I’d rather put away laundry. (and that is saying something).


Her favorite places to shop are thrift stores. Although she treats my money like it has no limits, she is incredibly tight with her own. I’ve started to bring a book and sit on the used couches that are also for sale. I sit back and read while she goes up and down the aisles.

Touching everything, buying almost nothing.


And I think I’ve realized that problem.

Tess likes to shop.

I like to purchase.


This is true for shopping but also many other areas of my life. I most often value outcomes and products. I don’t always enjoy the process. As a matter of fact, more often than not I’d fast forward that part if I could. I’m hesitant to encourage Tess’s method of shopping to anyone (who doesn’t have HOURS of their life to waste on an uncomfortable couch that possibly has bed bugs), but most people would agree that the process is often more important than the outcome.

Focusing on the process allows you to re-evaluate and adjust. Focusing on the process is more likely to make sure you end up somewhere or with something you really want, rather than another pair of black pants that I probably did not need.

Focusing on the product only gets you done, the process gets you an experience.

As an educator, I’m better at this distinction. I focus on the learning over the grade.

But in other areas of my life…well…I guess I’m still learning.


At work I often quote Sheryl Sandberg, “Done is better than perfect” and I stand by it.

Except when the doing is the good part (or when a lot of people are going to read that email or report). When I catch myself getting frustrated in a situation, I have started to ask myself:

Which part matters most right now?

The process or the result…and then I lean into my answer. When I can name the part that matters most, my frustrations often diminish.

If the learning matters – I stop arguing about grading policies.

If it is the company that matters, I don’t care where we eat or what we do.

If the deadline matters most, then working out every little detail is no longer necessary.

If the point is to spend time with my daughter, bring on the thrift stores.


Recently I shared some hard things over dinner and a friend and she made me pause.

She asked me. “Do you want a thought or do you want me to just listen?”

And, just like shopping I asked for the thought. I wanted the answer. However, most often in that situation it is the conversation that matters the most.

She was wise enough to ask and I was lucky enough to get value from both.


My friend Tina spoke recently at an NCL meeting for me about service and she read a passage about helping vs. participating she found on the Do Good Design blog.
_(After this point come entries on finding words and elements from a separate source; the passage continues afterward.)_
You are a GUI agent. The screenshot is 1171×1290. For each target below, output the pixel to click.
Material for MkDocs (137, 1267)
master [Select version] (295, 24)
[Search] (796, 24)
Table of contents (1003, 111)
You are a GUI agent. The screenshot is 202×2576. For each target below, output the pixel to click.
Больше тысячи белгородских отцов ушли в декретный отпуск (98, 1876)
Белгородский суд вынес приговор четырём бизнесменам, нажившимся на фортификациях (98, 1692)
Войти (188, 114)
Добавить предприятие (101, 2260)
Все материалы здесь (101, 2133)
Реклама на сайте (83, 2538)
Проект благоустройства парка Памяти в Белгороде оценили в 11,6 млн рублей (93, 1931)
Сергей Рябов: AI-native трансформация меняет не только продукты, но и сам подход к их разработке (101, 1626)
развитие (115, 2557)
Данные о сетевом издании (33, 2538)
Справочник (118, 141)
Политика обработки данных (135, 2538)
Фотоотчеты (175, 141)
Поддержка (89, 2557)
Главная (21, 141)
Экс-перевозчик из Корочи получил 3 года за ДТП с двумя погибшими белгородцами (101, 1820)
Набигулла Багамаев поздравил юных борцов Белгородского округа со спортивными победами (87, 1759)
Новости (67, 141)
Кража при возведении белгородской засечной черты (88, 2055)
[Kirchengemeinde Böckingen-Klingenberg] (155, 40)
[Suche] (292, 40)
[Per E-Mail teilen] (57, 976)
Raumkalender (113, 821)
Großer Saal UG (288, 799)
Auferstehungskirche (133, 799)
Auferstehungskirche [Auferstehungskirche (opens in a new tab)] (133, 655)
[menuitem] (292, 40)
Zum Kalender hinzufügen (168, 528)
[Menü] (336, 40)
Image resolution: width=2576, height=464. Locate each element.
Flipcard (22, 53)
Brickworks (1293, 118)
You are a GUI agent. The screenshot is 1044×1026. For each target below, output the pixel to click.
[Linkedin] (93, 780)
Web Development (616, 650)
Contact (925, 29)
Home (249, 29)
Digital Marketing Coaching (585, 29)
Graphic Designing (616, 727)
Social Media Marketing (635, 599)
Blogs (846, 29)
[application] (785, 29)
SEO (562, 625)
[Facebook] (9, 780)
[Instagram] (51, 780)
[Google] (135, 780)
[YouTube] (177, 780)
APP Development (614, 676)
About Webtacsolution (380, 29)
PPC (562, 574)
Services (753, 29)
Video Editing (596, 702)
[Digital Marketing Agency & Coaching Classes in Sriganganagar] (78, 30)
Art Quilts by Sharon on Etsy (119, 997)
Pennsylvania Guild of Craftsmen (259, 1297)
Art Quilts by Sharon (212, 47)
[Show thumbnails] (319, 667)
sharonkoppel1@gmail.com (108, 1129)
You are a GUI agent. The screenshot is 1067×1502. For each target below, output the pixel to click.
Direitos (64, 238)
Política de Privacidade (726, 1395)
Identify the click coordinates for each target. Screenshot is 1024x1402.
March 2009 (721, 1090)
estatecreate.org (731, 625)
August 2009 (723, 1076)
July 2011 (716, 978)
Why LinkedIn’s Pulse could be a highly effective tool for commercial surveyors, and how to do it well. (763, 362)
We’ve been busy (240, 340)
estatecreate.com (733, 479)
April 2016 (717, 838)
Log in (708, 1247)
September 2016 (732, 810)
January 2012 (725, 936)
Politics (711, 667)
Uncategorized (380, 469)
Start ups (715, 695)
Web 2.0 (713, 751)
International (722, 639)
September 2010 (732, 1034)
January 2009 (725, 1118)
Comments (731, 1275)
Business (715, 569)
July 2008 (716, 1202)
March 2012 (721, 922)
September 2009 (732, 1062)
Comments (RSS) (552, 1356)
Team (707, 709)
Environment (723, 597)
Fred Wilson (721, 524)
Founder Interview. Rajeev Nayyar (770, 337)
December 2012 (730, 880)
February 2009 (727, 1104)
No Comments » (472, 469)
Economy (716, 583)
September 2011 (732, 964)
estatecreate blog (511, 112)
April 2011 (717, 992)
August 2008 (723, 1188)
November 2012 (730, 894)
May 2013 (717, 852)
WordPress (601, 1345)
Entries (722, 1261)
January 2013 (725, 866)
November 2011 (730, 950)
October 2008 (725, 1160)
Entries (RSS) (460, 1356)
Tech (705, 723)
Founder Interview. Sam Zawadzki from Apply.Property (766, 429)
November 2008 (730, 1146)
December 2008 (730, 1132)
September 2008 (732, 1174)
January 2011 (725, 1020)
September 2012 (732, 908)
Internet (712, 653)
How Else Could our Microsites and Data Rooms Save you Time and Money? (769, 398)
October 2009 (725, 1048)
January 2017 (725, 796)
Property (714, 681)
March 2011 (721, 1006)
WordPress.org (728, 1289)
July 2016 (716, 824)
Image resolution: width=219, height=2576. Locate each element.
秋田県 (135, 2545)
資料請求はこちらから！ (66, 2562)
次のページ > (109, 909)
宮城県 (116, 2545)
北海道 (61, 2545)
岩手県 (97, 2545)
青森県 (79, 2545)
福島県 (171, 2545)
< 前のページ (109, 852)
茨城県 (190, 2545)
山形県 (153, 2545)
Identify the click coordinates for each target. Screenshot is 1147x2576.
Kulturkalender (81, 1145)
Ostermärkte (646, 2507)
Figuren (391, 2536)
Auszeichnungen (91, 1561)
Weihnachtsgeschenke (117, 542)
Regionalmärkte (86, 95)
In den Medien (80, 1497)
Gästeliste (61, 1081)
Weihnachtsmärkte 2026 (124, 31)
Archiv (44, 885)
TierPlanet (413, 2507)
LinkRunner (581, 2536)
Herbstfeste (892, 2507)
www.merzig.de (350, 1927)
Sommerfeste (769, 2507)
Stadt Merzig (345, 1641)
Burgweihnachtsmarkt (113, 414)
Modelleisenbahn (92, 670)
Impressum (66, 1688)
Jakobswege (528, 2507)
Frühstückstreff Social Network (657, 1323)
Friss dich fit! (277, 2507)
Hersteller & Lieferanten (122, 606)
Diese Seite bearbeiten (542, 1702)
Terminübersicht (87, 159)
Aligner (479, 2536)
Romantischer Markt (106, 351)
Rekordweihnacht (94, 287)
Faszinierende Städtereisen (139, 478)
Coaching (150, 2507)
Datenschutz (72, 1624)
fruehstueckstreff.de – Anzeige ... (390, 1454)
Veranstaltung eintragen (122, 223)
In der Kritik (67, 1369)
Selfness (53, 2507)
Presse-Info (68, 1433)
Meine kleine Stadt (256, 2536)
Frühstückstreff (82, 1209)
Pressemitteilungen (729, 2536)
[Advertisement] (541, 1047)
My kids love “helping.” When I’m cooking dinner, they want to “help.” When I’m fixing something around the house, they want to “help.” If they’re told that I don’t need any help with my task and they can help by doing something else, cleaning up their toys, for example, they will sometimes whine, “but I want to heeelllllp.” I’ve had to explain to them a couple times, gently, of course, that they don’t actually want to “help.” What they want to do is “participate.” Helping means you’re making the job easier. Participating just means that you’re “part” of the job. Of course I’ll humor them sometimes and let them participate, show them how to use a screwdriver or can-opener, but it’s important for them, as they grow into adults, to recognize the difference.


We talked about it and decided that both were important and necessary. We need to help and sometimes we just need people to participate, but how useful it could be to name the difference.


It has hit me lately how important it is to make these small distinctions: process vs. product, listening vs. answering and helping vs. participating. They are all asking essentially the same question. What matters most right now? One isn’t always better than the other, but it is always advantageous to know the preference in a situation.


And so, back to shopping.

Before I took Tess out to spend her money I asked her, “Are you looking to purchase something specific or are you just wanting to enjoy looking and maybe buy something?”


Well…I’m sure you could guess her answer.

I come prepared.

14.

always the creative shopper/dresser

p.s. In case anyone was wondering....we went to four stores and bought one pair of used black boots (of which she had almost three identical pairs). I also finished a book.